But internal cancers can be created by external exposures.  Again, x-rays was commonly used for medical treatments in the 1930s – 1950s. Enlarged thymus glands in children were irradiated with up to 300 rem (partial body) to successfully shrink the tissue. Due to the proximity, the thyroid was also irradiated. A higher incidence of tumors was observed for this group of exposed children much later in life. Children were also similarly treated for ringworm of the scalp. Over 10,000 immigrant children were treated in Israel. The dose was high enough to cause temporary loss of hair. Again, the sensitive thyroid was also irradiated as collateral damage. The incidence of malignant thyroid tumors was 6 times greater than normal in this group as they aged. Over 2,000 people were also treated in New York using the same method resulting in excess brain cancer, leukemia, and benign thyroid tumors, but no excess in thyroid cancer, possibly due to differences in the treatment techniques.

As we have seen, thyroid cancer had been well-documented in children who underwent x-ray treatment for enlarged thymus glands, acne, and ringworm of the scalp. There were also cases due to internal exposures from inhalation of fallout from atomic bomb testing in some populations but not in all. The latency period is on the order of years. An increase in thyroid cancers was also observed in Ukrainians exposed as children to the radioactive materials drifting and settling after the Chernobyl accident.
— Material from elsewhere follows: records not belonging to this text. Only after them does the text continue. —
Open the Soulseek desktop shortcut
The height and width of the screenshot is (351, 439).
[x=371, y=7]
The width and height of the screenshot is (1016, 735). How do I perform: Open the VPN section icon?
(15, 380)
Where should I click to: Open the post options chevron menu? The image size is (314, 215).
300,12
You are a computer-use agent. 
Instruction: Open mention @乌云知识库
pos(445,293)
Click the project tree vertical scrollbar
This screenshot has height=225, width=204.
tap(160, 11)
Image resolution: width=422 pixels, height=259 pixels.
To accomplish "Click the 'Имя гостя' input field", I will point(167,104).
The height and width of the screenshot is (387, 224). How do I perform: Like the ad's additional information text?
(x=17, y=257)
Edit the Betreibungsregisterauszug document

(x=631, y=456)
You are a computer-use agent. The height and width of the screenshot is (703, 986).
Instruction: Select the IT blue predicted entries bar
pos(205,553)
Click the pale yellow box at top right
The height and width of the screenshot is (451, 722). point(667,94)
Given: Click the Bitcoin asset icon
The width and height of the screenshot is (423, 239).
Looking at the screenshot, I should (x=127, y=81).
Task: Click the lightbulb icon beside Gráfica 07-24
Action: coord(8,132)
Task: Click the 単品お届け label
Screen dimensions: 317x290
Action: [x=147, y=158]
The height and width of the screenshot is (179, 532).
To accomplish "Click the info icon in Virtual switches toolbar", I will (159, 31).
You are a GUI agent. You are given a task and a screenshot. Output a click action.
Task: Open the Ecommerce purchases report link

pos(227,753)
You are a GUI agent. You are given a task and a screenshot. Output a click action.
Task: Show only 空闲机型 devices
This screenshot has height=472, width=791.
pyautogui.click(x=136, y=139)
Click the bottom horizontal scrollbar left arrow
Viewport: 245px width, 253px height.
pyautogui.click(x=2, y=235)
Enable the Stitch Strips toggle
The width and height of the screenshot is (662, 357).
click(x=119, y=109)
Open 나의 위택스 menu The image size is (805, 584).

Life-shortening effects have been experimentally observed in animals. Basically animals irradiated at high acute doses may recover and eventually die for the same reasons, as normally expected, but sooner than expected. At low doses, radiation-induced life shortening is simply the result of increases in leukemia and cancer. No definitive life-shortening has been observed in human populations, including the atomic bomb survivors.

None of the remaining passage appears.